__What you have to do__
The answer is every record that follows, printed exactly.

__Data section__

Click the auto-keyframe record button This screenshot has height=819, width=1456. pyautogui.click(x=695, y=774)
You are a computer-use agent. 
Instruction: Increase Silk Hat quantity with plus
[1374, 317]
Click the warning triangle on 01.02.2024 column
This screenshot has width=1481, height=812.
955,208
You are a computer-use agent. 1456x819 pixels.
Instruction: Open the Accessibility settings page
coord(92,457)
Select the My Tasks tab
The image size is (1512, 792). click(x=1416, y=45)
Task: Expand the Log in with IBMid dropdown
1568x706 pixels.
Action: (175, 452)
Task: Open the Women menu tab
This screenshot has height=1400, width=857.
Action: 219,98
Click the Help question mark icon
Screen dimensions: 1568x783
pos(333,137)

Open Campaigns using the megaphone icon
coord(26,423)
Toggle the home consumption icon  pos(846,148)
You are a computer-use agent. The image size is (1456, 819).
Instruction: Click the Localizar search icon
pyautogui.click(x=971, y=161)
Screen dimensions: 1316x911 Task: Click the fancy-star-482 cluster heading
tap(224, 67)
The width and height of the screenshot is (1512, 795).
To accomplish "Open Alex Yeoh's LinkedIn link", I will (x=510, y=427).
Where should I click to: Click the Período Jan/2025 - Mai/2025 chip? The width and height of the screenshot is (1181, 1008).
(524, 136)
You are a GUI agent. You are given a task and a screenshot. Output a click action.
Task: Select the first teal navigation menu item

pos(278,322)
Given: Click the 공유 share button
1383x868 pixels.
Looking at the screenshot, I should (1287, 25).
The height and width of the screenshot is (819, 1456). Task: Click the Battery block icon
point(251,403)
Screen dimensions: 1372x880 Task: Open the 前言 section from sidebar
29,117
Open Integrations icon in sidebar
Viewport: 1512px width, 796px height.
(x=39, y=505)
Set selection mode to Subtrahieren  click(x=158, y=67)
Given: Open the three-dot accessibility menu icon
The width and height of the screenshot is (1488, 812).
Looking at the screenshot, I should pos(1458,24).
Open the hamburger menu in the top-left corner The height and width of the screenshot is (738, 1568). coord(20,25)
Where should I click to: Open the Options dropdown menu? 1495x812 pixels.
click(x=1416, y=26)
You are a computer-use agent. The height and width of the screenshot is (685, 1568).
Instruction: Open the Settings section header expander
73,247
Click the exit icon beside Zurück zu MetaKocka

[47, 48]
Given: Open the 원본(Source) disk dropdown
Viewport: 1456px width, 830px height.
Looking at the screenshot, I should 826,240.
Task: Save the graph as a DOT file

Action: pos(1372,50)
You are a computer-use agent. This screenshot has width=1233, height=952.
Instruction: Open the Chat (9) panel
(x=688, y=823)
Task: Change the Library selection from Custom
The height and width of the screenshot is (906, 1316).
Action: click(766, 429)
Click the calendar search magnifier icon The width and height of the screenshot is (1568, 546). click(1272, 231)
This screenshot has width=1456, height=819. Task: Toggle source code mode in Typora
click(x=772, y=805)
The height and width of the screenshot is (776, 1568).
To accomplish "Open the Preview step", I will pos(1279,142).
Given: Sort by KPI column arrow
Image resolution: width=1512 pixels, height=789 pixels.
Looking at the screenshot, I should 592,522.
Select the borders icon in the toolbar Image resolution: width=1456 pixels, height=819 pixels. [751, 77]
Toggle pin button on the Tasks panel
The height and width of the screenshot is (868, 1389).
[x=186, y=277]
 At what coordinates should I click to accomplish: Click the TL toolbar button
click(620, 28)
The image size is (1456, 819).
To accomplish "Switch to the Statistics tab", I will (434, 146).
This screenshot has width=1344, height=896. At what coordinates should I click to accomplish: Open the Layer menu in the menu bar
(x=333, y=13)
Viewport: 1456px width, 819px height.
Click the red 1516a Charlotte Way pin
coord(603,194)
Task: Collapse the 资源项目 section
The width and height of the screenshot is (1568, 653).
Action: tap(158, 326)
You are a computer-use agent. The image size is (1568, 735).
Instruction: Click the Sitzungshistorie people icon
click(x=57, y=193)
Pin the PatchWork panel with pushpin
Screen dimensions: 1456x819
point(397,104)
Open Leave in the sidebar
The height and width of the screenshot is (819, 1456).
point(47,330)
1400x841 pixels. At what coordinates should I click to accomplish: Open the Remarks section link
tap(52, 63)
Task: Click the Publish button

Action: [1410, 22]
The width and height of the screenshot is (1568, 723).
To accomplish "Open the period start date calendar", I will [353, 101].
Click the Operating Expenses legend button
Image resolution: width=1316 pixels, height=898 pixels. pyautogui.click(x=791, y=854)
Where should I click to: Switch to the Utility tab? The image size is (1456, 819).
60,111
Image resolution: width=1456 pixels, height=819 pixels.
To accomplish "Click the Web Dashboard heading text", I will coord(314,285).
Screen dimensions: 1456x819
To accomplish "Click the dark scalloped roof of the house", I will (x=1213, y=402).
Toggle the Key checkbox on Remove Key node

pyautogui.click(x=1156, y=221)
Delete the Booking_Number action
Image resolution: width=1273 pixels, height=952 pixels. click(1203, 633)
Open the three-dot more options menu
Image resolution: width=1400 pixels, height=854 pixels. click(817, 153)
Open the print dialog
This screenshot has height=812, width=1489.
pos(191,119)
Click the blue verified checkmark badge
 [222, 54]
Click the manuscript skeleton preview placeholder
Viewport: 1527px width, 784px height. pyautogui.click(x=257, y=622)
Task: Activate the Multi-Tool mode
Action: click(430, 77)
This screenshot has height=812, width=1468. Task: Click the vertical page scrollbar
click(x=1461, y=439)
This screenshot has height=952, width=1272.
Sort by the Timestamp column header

__Your solution__
Click the auto-keyframe record button This screenshot has height=819, width=1456. pyautogui.click(x=695, y=774)
You are a computer-use agent. 
Instruction: Increase Silk Hat quantity with plus
[1374, 317]
Click the warning triangle on 01.02.2024 column
This screenshot has width=1481, height=812.
955,208
You are a computer-use agent. 1456x819 pixels.
Instruction: Open the Accessibility settings page
coord(92,457)
Select the My Tasks tab
The image size is (1512, 792). click(x=1416, y=45)
Task: Expand the Log in with IBMid dropdown
1568x706 pixels.
Action: (175, 452)
Task: Open the Women menu tab
This screenshot has height=1400, width=857.
Action: 219,98
Click the Help question mark icon
Screen dimensions: 1568x783
pos(333,137)

Open Campaigns using the megaphone icon
coord(26,423)
Toggle the home consumption icon  pos(846,148)
You are a computer-use agent. The image size is (1456, 819).
Instruction: Click the Localizar search icon
pyautogui.click(x=971, y=161)
Screen dimensions: 1316x911 Task: Click the fancy-star-482 cluster heading
tap(224, 67)
The width and height of the screenshot is (1512, 795).
To accomplish "Open Alex Yeoh's LinkedIn link", I will (x=510, y=427).
Where should I click to: Click the Período Jan/2025 - Mai/2025 chip? The width and height of the screenshot is (1181, 1008).
(524, 136)
You are a GUI agent. You are given a task and a screenshot. Output a click action.
Task: Select the first teal navigation menu item

pos(278,322)
Given: Click the 공유 share button
1383x868 pixels.
Looking at the screenshot, I should (1287, 25).
The height and width of the screenshot is (819, 1456). Task: Click the Battery block icon
point(251,403)
Screen dimensions: 1372x880 Task: Open the 前言 section from sidebar
29,117
Open Integrations icon in sidebar
Viewport: 1512px width, 796px height.
(x=39, y=505)
Set selection mode to Subtrahieren  click(x=158, y=67)
Given: Open the three-dot accessibility menu icon
The width and height of the screenshot is (1488, 812).
Looking at the screenshot, I should pos(1458,24).
Open the hamburger menu in the top-left corner The height and width of the screenshot is (738, 1568). coord(20,25)
Where should I click to: Open the Options dropdown menu? 1495x812 pixels.
click(x=1416, y=26)
You are a computer-use agent. The height and width of the screenshot is (685, 1568).
Instruction: Open the Settings section header expander
73,247
Click the exit icon beside Zurück zu MetaKocka

[47, 48]
Given: Open the 원본(Source) disk dropdown
Viewport: 1456px width, 830px height.
Looking at the screenshot, I should 826,240.
Task: Save the graph as a DOT file

Action: pos(1372,50)
You are a computer-use agent. This screenshot has width=1233, height=952.
Instruction: Open the Chat (9) panel
(x=688, y=823)
Task: Change the Library selection from Custom
The height and width of the screenshot is (906, 1316).
Action: click(766, 429)
Click the calendar search magnifier icon The width and height of the screenshot is (1568, 546). click(1272, 231)
This screenshot has width=1456, height=819. Task: Toggle source code mode in Typora
click(x=772, y=805)
The height and width of the screenshot is (776, 1568).
To accomplish "Open the Preview step", I will pos(1279,142).
Given: Sort by KPI column arrow
Image resolution: width=1512 pixels, height=789 pixels.
Looking at the screenshot, I should 592,522.
Select the borders icon in the toolbar Image resolution: width=1456 pixels, height=819 pixels. [751, 77]
Toggle pin button on the Tasks panel
The height and width of the screenshot is (868, 1389).
[x=186, y=277]
 At what coordinates should I click to accomplish: Click the TL toolbar button
click(620, 28)
The image size is (1456, 819).
To accomplish "Switch to the Statistics tab", I will (434, 146).
This screenshot has width=1344, height=896. At what coordinates should I click to accomplish: Open the Layer menu in the menu bar
(x=333, y=13)
Viewport: 1456px width, 819px height.
Click the red 1516a Charlotte Way pin
coord(603,194)
Task: Collapse the 资源项目 section
The width and height of the screenshot is (1568, 653).
Action: tap(158, 326)
You are a computer-use agent. The image size is (1568, 735).
Instruction: Click the Sitzungshistorie people icon
click(x=57, y=193)
Pin the PatchWork panel with pushpin
Screen dimensions: 1456x819
point(397,104)
Open Leave in the sidebar
The height and width of the screenshot is (819, 1456).
point(47,330)
1400x841 pixels. At what coordinates should I click to accomplish: Open the Remarks section link
tap(52, 63)
Task: Click the Publish button

Action: [1410, 22]
The width and height of the screenshot is (1568, 723).
To accomplish "Open the period start date calendar", I will [353, 101].
Click the Operating Expenses legend button
Image resolution: width=1316 pixels, height=898 pixels. pyautogui.click(x=791, y=854)
Where should I click to: Switch to the Utility tab? The image size is (1456, 819).
60,111
Image resolution: width=1456 pixels, height=819 pixels.
To accomplish "Click the Web Dashboard heading text", I will coord(314,285).
Screen dimensions: 1456x819
To accomplish "Click the dark scalloped roof of the house", I will (x=1213, y=402).
Toggle the Key checkbox on Remove Key node

pyautogui.click(x=1156, y=221)
Delete the Booking_Number action
Image resolution: width=1273 pixels, height=952 pixels. click(1203, 633)
Open the three-dot more options menu
Image resolution: width=1400 pixels, height=854 pixels. click(817, 153)
Open the print dialog
This screenshot has height=812, width=1489.
pos(191,119)
Click the blue verified checkmark badge
 [222, 54]
Click the manuscript skeleton preview placeholder
Viewport: 1527px width, 784px height. pyautogui.click(x=257, y=622)
Task: Activate the Multi-Tool mode
Action: click(430, 77)
This screenshot has height=812, width=1468. Task: Click the vertical page scrollbar
click(x=1461, y=439)
This screenshot has height=952, width=1272.
Sort by the Timestamp column header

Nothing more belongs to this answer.